What We Learnt From A Pills Link Hacker

This post is a first for me. First time there is a guest post (well semi-guest) on this site. It also is my first collaboration with one of my favourite Research SEOs Neyne.  Neyne (Real name Branko Rihtman) doesn’t blog very often, but when he does it is always worth a read. This is a two part post, the first by Neyne, with the second part by yours truly.

My last post was about using WordPress Plugin Flaws to link build, “aka soft hacking”. However what we are about to demonstrate is another opensource CMS, Joomla, has just as big a flaw as WP. We didnt investigate the backdoor, or how it was done, however we do demonstrate the extent to which it works.

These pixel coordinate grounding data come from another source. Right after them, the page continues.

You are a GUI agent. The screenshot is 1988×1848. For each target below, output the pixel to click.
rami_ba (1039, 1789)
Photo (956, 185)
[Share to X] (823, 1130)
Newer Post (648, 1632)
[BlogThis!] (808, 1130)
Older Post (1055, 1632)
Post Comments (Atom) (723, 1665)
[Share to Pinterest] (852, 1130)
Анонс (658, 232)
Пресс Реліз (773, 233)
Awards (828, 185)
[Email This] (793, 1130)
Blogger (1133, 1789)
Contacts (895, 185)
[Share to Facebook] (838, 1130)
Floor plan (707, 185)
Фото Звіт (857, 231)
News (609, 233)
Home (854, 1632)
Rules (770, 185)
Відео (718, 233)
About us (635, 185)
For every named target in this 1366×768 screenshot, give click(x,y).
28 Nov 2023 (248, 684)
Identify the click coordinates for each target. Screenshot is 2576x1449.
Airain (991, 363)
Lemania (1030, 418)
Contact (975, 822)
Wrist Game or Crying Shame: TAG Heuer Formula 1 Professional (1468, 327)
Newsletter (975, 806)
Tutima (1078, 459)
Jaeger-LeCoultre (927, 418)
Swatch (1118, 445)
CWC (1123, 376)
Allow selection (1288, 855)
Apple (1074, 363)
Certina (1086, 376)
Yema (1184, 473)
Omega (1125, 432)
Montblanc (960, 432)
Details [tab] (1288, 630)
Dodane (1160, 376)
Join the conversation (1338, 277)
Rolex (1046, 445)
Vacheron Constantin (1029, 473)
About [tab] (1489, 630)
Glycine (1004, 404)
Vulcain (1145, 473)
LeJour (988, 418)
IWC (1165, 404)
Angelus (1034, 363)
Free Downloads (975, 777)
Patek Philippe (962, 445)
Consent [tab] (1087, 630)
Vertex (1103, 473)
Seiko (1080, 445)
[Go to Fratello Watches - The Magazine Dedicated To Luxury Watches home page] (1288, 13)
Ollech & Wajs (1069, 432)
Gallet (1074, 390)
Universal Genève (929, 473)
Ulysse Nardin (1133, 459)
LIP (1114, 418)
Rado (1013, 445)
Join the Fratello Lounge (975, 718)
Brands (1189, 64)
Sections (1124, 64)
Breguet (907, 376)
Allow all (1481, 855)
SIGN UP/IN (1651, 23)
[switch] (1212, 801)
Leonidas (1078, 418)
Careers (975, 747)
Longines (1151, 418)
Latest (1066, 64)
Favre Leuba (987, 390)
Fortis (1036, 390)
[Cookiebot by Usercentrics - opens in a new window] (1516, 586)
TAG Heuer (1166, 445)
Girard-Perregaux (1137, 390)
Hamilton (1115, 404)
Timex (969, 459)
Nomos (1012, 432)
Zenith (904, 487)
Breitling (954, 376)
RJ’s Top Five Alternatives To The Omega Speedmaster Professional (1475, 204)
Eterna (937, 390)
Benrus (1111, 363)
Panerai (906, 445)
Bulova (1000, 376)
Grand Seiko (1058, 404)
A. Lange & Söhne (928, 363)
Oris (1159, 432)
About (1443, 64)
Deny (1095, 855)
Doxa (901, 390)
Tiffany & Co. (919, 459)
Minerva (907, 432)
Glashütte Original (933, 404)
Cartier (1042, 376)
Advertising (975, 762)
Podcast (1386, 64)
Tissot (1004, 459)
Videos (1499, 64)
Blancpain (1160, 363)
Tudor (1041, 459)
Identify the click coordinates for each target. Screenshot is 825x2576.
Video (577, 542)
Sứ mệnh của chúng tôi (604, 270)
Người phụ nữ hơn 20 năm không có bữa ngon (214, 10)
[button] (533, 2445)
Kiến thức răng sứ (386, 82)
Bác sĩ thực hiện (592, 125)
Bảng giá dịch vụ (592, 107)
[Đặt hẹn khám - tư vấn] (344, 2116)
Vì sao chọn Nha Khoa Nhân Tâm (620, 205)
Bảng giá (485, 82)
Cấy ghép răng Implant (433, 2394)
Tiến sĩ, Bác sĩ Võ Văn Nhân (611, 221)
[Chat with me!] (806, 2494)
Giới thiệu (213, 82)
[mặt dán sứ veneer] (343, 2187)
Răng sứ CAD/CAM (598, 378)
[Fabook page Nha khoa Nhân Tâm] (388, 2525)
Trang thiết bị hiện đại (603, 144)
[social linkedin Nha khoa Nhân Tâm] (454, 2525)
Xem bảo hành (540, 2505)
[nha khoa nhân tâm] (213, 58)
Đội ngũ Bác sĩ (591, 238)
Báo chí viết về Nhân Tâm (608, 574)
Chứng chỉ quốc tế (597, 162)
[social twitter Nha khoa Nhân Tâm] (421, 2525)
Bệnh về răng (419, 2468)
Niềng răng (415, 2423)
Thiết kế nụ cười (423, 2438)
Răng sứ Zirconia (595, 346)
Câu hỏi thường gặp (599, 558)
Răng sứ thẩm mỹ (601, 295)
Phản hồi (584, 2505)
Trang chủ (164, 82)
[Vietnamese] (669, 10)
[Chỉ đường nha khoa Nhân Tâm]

Worse Than Blackhat, Meet The Hacker SEO

Just like with “SEO is Dead” debate that raises its lame head in seemingly regular intervals over the past few years, so does its not-so-distant cousin, the “Whitehat vs. Blackhat” debate. There has been one raging on the popular blogs in the last week or so and, just like with its useless relative, this round did not bring any new arguments nor has it convinced anyone on the either side of the argument. However, not often does one get to encounter a true black hat campaign, one that leaves you with no doubt as to whether it is useful or not nor whether it is illegal or not. Thanks to a tip from one of my SEO buddies, I have taken the glimpse into the eyes of the beast, and it ain’t pretty.

Just before we dive in, I want to make something clear. I don’t usually out websites or SEO techniques. I think that outing is a cowardly practice, done by people that are not capable of outperforming others. Or in the immortal words on one of Aaron’s tshirts: “I have a very high tolerance for spammers, but a very low one for weasels”. That said, the techniques outlined in this article are most probably illegal (not a lawyer, so don’t want to be definite on that one). They include hacking into other people’s sites, flagging them as pill-related, squandering their link equity and eventually getting them flagged as compromised in Google SERPs, thus seriously decreasing their CTRs. Asshatery like that should be eliminated and I feel no remorse for doing so.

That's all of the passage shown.